| Excerpt provided |
Skip to main content

How To Build A Python Web Scraping Framework

In this guide, we will look at how you can build a simple web scraping client/framework that you can use with all your Python scrapers to make them production ready.

This universal web scraping client will making dealing with retries, integrating proxies, monitoring your scrapers and sending concurrent requests much easier when moving a scraper to production.

You can use this client yourself, or use it as a reference to build your own web scraping client.

So in this guide we will walk through:


Structuring Our Universal Web Scraping Client

To keep our ScrapingClient clean and simple we will create it in a Class, and then integrate it into our scrapers when we want to move our scraper to production.

Here is an outline of our ScrapingClient class:


import time
import requests
import concurrent.futures
from urllib.parse import urlencode
from scrapeops_python_requests.scrapeops_requests import ScrapeOpsRequests


class ScrapingClient:

def __init__(self):
pass

def start_scrapeops_monitor(self):
"""
Starts the ScrapeOps monitor, which ships logs to dashboard.
"""
pass

def scrapeops_proxy_url(self):
"""
Converts URL into ScrapeOps Proxy API URL
"""
pass

def send_request(self):
"""
Sends HTTP request and retries failed responses.
"""
pass

def concurrent_requests(self):
"""
Enables requests to be sent in parallel
"""
pass


This class will use the ScrapeOps Proxy API as the proxy provider, and the free ScrapeOps Monitoring SDK to monitor the scraper in production.

You can get your free ScrapeOps API key here.

For demonstration purposes, we will integrate this ScrapingClient into a simple QuotesToScrape scraper.


import requests
from bs4 import BeautifulSoup

list_of_urls = [
'http://quotes.toscrape.com/page/1/',
'http://quotes.toscrape.com/page/2/',
'http://quotes.toscrape.com/page/3/',
]

scraped_quotes = []

for url in list_of_urls:
response = requests.get(url)
if response is not None and response.status_code == 200:
## Parse data with Beautifulsoup
html_response = response.text
soup = BeautifulSoup(html_response, "html.parser")
quotes_sections = soup.find_all('div', class_="quote")

## Loop through each quotes section and extract the quote and author
for quote_block in quotes_sections:
quote = quote_block.find('span', class_='text').text
author = quote_block.find('small', class_='author').text

## Add scraped data to "scraped_quotes" list
scraped_quotes.append({
'quote': quote,
'author': author
})

print(scraped_quotes)


Initializing Our Scraping Client

The first step we need to take it to setup the ScrapingClient initialization and integrate this into our QuotesToScrape scraper.

| Provided data |
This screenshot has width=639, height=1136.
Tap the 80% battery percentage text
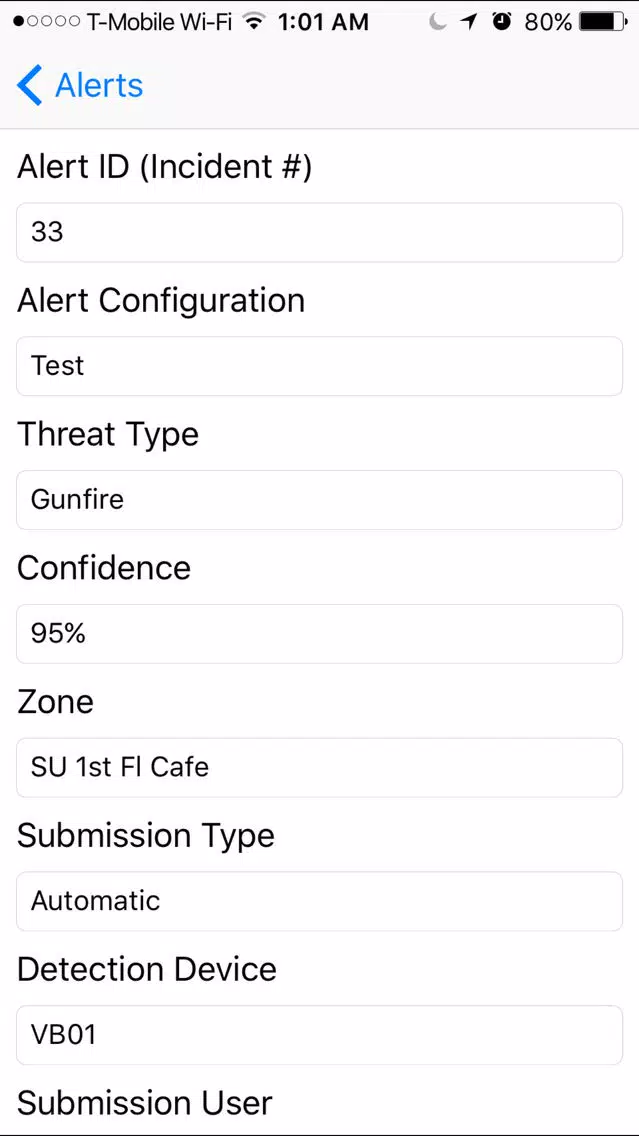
--
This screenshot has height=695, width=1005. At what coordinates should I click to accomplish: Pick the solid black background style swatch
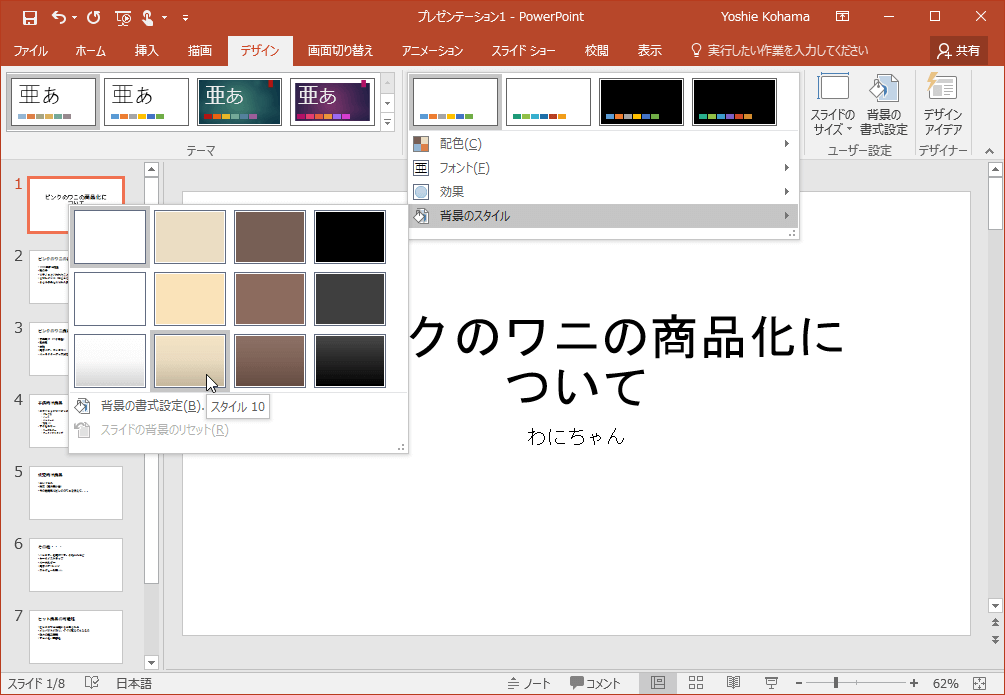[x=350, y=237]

| Requirement 1 |
Translate this sentence from the web scraping guide into Spanish: "You can use this client yourself, or use it as a reference to build your own web scraping client."
| Requirement 2 |
Reproduce the stretch of the web scraping guide from "This universal web" through "a scraper to production.".

| Task solution 1 |
Puedes usar este cliente tú mismo, o usarlo como referencia para crear tu propio cliente de web scraping.

| Task solution 2 |
This universal web scraping client will making dealing with retries, integrating proxies, monitoring your scrapers and sending concurrent requests much easier when moving a scraper to production.